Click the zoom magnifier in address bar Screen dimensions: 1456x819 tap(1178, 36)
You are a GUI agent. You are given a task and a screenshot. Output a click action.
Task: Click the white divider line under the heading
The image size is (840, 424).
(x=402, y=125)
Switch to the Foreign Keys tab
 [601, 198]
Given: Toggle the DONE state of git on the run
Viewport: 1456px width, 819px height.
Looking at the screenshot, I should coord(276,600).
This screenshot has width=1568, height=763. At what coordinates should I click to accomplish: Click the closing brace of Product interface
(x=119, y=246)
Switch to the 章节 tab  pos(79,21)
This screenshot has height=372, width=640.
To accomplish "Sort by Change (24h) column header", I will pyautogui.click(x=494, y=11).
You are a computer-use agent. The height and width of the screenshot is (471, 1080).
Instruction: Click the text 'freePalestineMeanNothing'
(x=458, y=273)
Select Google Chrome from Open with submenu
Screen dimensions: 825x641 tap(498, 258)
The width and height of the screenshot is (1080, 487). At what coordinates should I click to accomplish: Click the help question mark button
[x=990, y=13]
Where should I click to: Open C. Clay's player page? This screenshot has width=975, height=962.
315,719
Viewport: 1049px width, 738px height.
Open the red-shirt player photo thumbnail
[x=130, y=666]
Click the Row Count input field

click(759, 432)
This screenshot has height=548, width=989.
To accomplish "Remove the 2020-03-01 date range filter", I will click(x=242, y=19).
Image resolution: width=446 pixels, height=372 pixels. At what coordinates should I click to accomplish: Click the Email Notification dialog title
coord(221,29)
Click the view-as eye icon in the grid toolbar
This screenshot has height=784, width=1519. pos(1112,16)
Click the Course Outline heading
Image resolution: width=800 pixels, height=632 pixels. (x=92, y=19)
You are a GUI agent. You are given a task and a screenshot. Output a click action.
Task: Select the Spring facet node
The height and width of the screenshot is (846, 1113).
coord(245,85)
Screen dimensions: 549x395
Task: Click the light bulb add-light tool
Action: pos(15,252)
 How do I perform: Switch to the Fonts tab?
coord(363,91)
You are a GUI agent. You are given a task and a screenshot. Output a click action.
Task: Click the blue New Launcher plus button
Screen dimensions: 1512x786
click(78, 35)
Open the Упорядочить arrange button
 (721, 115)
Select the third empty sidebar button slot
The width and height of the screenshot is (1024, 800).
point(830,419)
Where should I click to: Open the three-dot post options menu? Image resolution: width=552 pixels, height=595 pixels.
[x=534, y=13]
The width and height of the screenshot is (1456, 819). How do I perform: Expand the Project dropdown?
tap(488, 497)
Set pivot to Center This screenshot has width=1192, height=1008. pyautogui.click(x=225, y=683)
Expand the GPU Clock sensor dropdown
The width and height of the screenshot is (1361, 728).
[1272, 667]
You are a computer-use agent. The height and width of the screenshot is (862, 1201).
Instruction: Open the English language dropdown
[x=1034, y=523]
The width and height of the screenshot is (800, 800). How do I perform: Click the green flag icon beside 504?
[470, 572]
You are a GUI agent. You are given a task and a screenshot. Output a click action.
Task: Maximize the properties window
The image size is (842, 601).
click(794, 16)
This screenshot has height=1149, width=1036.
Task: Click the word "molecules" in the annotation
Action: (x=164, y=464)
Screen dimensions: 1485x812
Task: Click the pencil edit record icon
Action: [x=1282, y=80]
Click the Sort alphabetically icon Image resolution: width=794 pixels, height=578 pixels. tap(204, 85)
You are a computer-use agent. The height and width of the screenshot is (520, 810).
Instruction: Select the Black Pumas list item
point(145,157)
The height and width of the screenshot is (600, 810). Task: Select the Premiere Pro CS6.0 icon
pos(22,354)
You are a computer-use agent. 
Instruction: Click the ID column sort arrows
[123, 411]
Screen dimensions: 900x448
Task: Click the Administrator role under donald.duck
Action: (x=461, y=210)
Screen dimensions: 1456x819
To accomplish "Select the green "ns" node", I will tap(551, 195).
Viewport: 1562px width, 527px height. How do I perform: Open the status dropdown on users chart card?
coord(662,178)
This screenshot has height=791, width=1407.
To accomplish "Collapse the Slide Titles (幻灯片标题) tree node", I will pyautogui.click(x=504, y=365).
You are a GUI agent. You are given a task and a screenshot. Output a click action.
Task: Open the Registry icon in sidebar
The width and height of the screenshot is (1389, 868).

# # # # #

Please copy every entry above word for word, keeping each line in its original order.

> Response for this exercise
Click the zoom magnifier in address bar Screen dimensions: 1456x819 tap(1178, 36)
You are a GUI agent. You are given a task and a screenshot. Output a click action.
Task: Click the white divider line under the heading
The image size is (840, 424).
(x=402, y=125)
Switch to the Foreign Keys tab
 [601, 198]
Given: Toggle the DONE state of git on the run
Viewport: 1456px width, 819px height.
Looking at the screenshot, I should coord(276,600).
This screenshot has width=1568, height=763. At what coordinates should I click to accomplish: Click the closing brace of Product interface
(x=119, y=246)
Switch to the 章节 tab  pos(79,21)
This screenshot has height=372, width=640.
To accomplish "Sort by Change (24h) column header", I will pyautogui.click(x=494, y=11).
You are a computer-use agent. The height and width of the screenshot is (471, 1080).
Instruction: Click the text 'freePalestineMeanNothing'
(x=458, y=273)
Select Google Chrome from Open with submenu
Screen dimensions: 825x641 tap(498, 258)
The width and height of the screenshot is (1080, 487). At what coordinates should I click to accomplish: Click the help question mark button
[x=990, y=13]
Where should I click to: Open C. Clay's player page? This screenshot has width=975, height=962.
315,719
Viewport: 1049px width, 738px height.
Open the red-shirt player photo thumbnail
[x=130, y=666]
Click the Row Count input field

click(759, 432)
This screenshot has height=548, width=989.
To accomplish "Remove the 2020-03-01 date range filter", I will click(x=242, y=19).
Image resolution: width=446 pixels, height=372 pixels. At what coordinates should I click to accomplish: Click the Email Notification dialog title
coord(221,29)
Click the view-as eye icon in the grid toolbar
This screenshot has height=784, width=1519. pos(1112,16)
Click the Course Outline heading
Image resolution: width=800 pixels, height=632 pixels. (x=92, y=19)
You are a GUI agent. You are given a task and a screenshot. Output a click action.
Task: Select the Spring facet node
The height and width of the screenshot is (846, 1113).
coord(245,85)
Screen dimensions: 549x395
Task: Click the light bulb add-light tool
Action: pos(15,252)
 How do I perform: Switch to the Fonts tab?
coord(363,91)
You are a GUI agent. You are given a task and a screenshot. Output a click action.
Task: Click the blue New Launcher plus button
Screen dimensions: 1512x786
click(78, 35)
Open the Упорядочить arrange button
 (721, 115)
Select the third empty sidebar button slot
The width and height of the screenshot is (1024, 800).
point(830,419)
Where should I click to: Open the three-dot post options menu? Image resolution: width=552 pixels, height=595 pixels.
[x=534, y=13]
The width and height of the screenshot is (1456, 819). How do I perform: Expand the Project dropdown?
tap(488, 497)
Set pivot to Center This screenshot has width=1192, height=1008. pyautogui.click(x=225, y=683)
Expand the GPU Clock sensor dropdown
The width and height of the screenshot is (1361, 728).
[1272, 667]
You are a computer-use agent. The height and width of the screenshot is (862, 1201).
Instruction: Open the English language dropdown
[x=1034, y=523]
The width and height of the screenshot is (800, 800). How do I perform: Click the green flag icon beside 504?
[470, 572]
You are a GUI agent. You are given a task and a screenshot. Output a click action.
Task: Maximize the properties window
The image size is (842, 601).
click(794, 16)
This screenshot has height=1149, width=1036.
Task: Click the word "molecules" in the annotation
Action: (x=164, y=464)
Screen dimensions: 1485x812
Task: Click the pencil edit record icon
Action: [x=1282, y=80]
Click the Sort alphabetically icon Image resolution: width=794 pixels, height=578 pixels. tap(204, 85)
You are a computer-use agent. The height and width of the screenshot is (520, 810).
Instruction: Select the Black Pumas list item
point(145,157)
The height and width of the screenshot is (600, 810). Task: Select the Premiere Pro CS6.0 icon
pos(22,354)
You are a computer-use agent. 
Instruction: Click the ID column sort arrows
[123, 411]
Screen dimensions: 900x448
Task: Click the Administrator role under donald.duck
Action: (x=461, y=210)
Screen dimensions: 1456x819
To accomplish "Select the green "ns" node", I will tap(551, 195).
Viewport: 1562px width, 527px height. How do I perform: Open the status dropdown on users chart card?
coord(662,178)
This screenshot has height=791, width=1407.
To accomplish "Collapse the Slide Titles (幻灯片标题) tree node", I will pyautogui.click(x=504, y=365).
You are a GUI agent. You are given a task and a screenshot. Output a click action.
Task: Open the Registry icon in sidebar
The width and height of the screenshot is (1389, 868).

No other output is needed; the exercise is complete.